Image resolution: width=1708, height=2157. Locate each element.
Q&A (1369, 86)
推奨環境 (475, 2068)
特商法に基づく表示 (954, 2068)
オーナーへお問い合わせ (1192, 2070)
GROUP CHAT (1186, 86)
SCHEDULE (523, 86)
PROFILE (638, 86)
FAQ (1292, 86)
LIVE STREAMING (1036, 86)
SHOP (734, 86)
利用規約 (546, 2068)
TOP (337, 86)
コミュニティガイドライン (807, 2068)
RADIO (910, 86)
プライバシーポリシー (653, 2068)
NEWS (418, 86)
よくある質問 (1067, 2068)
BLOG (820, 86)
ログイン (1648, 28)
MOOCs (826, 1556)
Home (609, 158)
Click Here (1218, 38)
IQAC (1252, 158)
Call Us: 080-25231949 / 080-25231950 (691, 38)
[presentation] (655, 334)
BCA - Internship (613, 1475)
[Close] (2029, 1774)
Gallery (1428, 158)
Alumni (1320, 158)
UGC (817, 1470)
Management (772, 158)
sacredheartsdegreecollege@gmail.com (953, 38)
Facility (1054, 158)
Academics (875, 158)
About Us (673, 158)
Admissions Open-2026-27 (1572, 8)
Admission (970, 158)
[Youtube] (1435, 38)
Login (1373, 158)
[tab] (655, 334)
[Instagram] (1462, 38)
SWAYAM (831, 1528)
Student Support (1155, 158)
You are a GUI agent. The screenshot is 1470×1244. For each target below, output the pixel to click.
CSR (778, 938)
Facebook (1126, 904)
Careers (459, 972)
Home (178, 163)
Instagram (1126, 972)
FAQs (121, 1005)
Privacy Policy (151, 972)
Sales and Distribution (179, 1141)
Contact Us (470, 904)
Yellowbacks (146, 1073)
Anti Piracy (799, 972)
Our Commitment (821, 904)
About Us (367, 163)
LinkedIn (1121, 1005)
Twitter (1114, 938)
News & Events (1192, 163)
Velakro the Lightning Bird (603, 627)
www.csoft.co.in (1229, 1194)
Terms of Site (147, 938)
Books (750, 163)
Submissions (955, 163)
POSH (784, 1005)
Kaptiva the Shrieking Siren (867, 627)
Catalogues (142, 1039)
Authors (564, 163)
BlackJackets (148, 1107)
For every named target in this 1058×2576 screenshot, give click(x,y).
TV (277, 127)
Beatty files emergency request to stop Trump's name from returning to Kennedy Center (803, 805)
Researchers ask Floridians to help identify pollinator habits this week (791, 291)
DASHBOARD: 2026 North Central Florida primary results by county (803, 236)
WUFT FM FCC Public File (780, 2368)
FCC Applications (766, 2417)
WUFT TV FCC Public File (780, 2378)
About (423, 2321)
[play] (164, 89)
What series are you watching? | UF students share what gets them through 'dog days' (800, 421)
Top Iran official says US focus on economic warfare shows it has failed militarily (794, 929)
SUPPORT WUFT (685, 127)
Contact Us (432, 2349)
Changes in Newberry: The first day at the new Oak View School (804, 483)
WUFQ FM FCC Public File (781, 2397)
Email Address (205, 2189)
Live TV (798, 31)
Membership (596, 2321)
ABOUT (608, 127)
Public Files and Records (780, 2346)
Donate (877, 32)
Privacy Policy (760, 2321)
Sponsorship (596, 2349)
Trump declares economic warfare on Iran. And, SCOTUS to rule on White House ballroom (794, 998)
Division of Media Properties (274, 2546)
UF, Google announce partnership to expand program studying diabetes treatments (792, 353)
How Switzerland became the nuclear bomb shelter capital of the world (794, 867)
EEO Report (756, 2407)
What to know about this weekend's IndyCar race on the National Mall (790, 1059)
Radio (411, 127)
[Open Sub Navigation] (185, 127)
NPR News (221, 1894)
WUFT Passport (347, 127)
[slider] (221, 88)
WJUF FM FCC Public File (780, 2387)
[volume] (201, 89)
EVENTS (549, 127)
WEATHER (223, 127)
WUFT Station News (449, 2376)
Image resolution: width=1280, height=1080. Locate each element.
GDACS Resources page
======
Directions for this task:
Starting with the first line of the data above, copy each line exactly until you reach the line with "Management (772, 158)"; include that line as well.

Your solution:
Image resolution: width=1708, height=2157. Locate each element.
Q&A (1369, 86)
推奨環境 (475, 2068)
特商法に基づく表示 (954, 2068)
オーナーへお問い合わせ (1192, 2070)
GROUP CHAT (1186, 86)
SCHEDULE (523, 86)
PROFILE (638, 86)
FAQ (1292, 86)
LIVE STREAMING (1036, 86)
SHOP (734, 86)
利用規約 (546, 2068)
TOP (337, 86)
コミュニティガイドライン (807, 2068)
RADIO (910, 86)
プライバシーポリシー (653, 2068)
NEWS (418, 86)
よくある質問 (1067, 2068)
BLOG (820, 86)
ログイン (1648, 28)
MOOCs (826, 1556)
Home (609, 158)
Click Here (1218, 38)
IQAC (1252, 158)
Call Us: 080-25231949 / 080-25231950 (691, 38)
[presentation] (655, 334)
BCA - Internship (613, 1475)
[Close] (2029, 1774)
Gallery (1428, 158)
Alumni (1320, 158)
UGC (817, 1470)
Management (772, 158)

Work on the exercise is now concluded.